Problem to solve: Write a continuation of the passage on VR flight simulator training research, starting right after its last sentence.

Text segment:
——————
When considering the results of the present research, it is necessary to consider the ways in which it differs from existing research, both in the traditional simulator and the xR flight simulator literature. The most evident differences between this and previous research are the design, and the quantification of training efficacy. The separate-sample pretest-posttest design, which enabled this research, is common in ongoing medical research, has not previously been used in this area.
History,
maturation,
instrumentation, and
mortality, which are the sources of invalidity inherent to the design [
25], are minimised by the implementation. For example, the
instrumentation is not a risk to validity owing to the tools being both objective and unchanged during the term of the research. The time between pretest and posttest was less than two hours, making it unlikely that the remaining sources of invalidly would have impacted the outcome. The method of quantifying the training efficacy, which had been referred to as ‘quasi-transfer’, differs from the more common approach used in much simulator training literature. Namely, the participants in this research were trained for a set time, not to a set standard. It is more usual to train participant in the experimental group in the simulator until proficiency is reached, then train to the same proficiency in the aircraft [or aircraft analogue], and calculate a transfer effectiveness ratio [
44] to quantify the aircraft instruction saved [
38,
39,
45]. This approach was not viable given the research design, which itself was necessary owing to the origins of the data. Furthermore, in examining the positive training effect, it is important to consider research on traditional flight simulators showing that quasi-transfer studies can overestimate the transfer [
36]. The large effect size (
g = 0.946) found by this research is therefore likely to overstate the true-transfer of learning achievable in a VR flight simulator.
——————
Data excerpt:
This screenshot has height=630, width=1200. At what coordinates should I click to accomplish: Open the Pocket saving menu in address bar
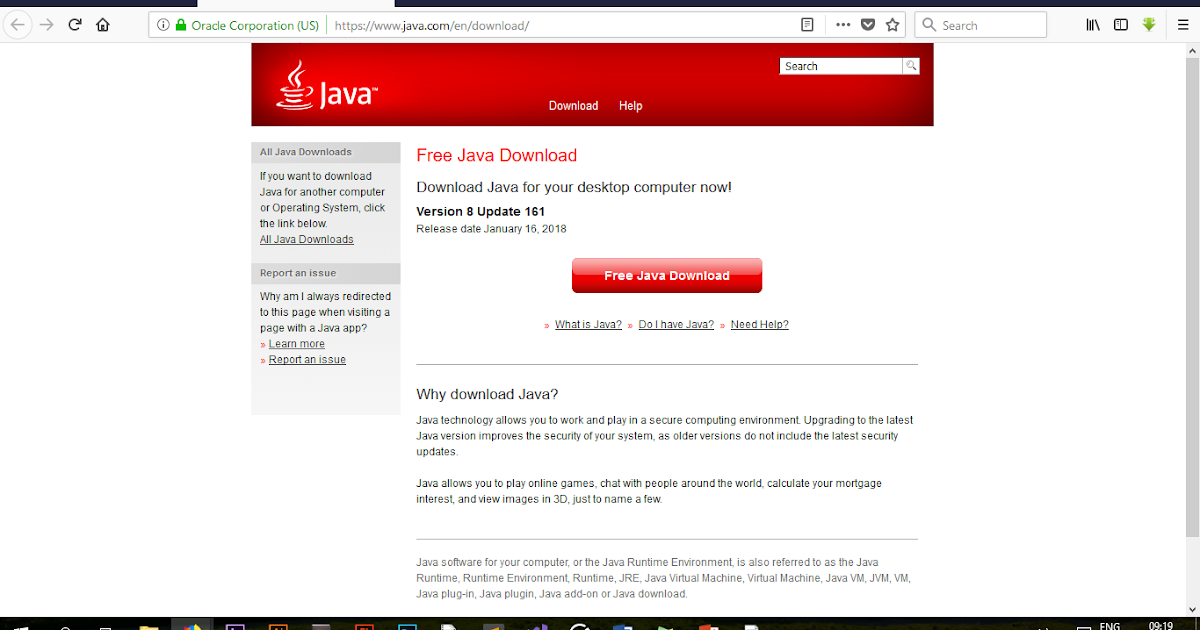click(x=867, y=24)
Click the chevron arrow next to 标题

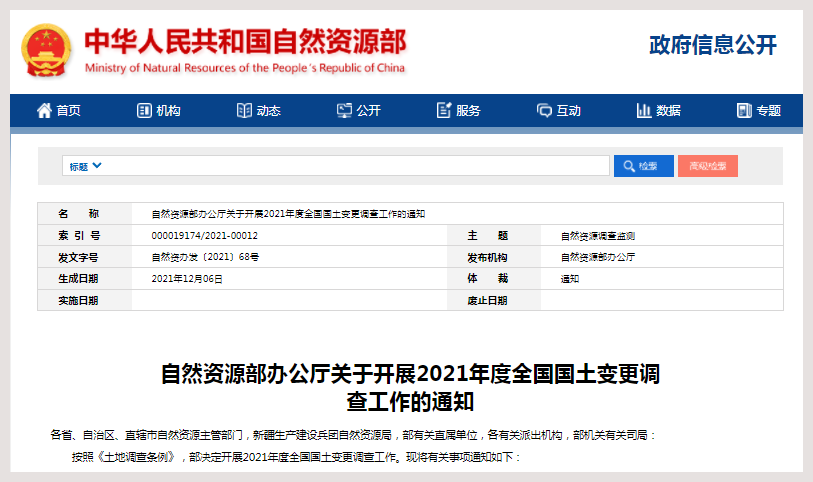[98, 166]
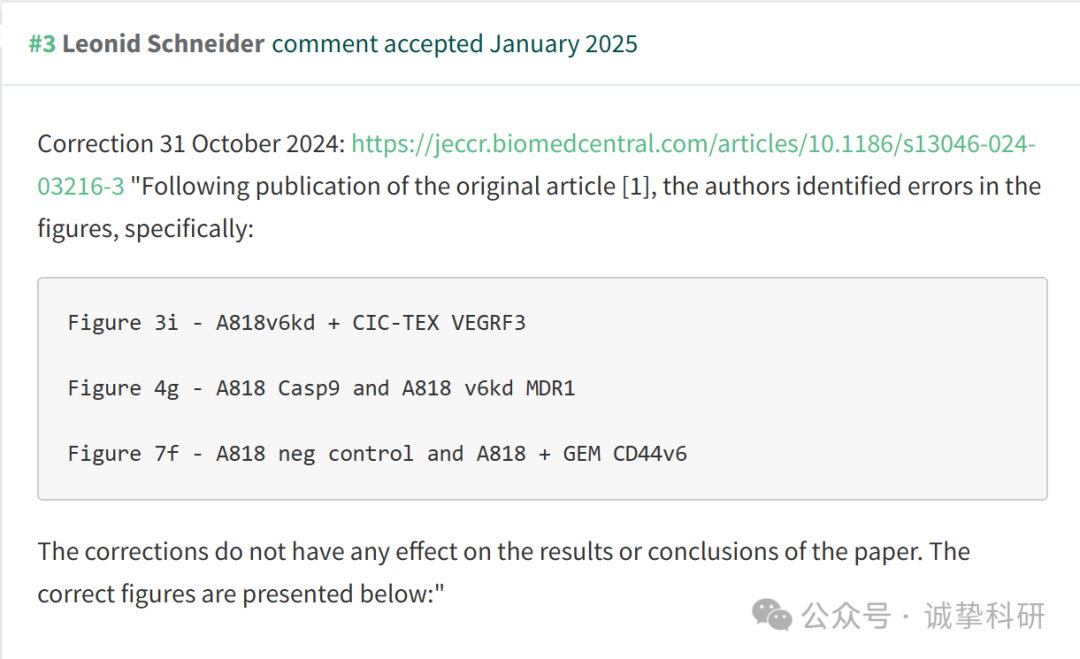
——————
Answer for the task:
There is a considerable and sustained research literature on the motivating effects of various simulator enhancement technologies, such as motion systems [
46]. Often, these technologies are objectively better for training on their own merit — the addition of high-definition displays to simulators being a classic example [
47]. Motivating both the flight instructor and trainee to invest time and effort can be a potential benefit of new technology, including xR spectrum technologies. These potential positives must be weighed in consideration of potential limitations. A limit to the potential of any flight simulator is the development of compensatory skills. Compensatory skills are adaptive abilities and technique which are learned in response to the simulator environment, but which are different to the skills required in the real flight environment [
4]. Such adaptions to the flight simulator can be dangerous when they are inadequate or inappropriate for real-world flight [
48]. Participants in the research demonstrated behaviours likely to represent the development of compensatory skills, such as leaning forward and making unusual head movements. The leaning towards instrumentation (i.e., leaning forward) may represent an adaption to limitations in the visual rendering capabilities of the VR-HMD used. This behaviour has previously been observed by Auer, Gerken, Reiterer and Jetter [
21], who noted similar behaviour in a VR flight simulator study. A more concerning possibility is that these compensatory skills are not a result of insufficient graphical capacity of the headset, but instead a result of participants attempting to compensate for negative sensations caused by the headset [
49]. Simulator sickness, often measured using the Simulator Sickness Questionnaire [
50], is a noted limitation of many xR spectrum technologies [
20]. Given the focus on VR flight simulators for the training of
ab initio skills, and the implications of the development of compensatory skills from zero hours, this is a matter that deserves further consideration.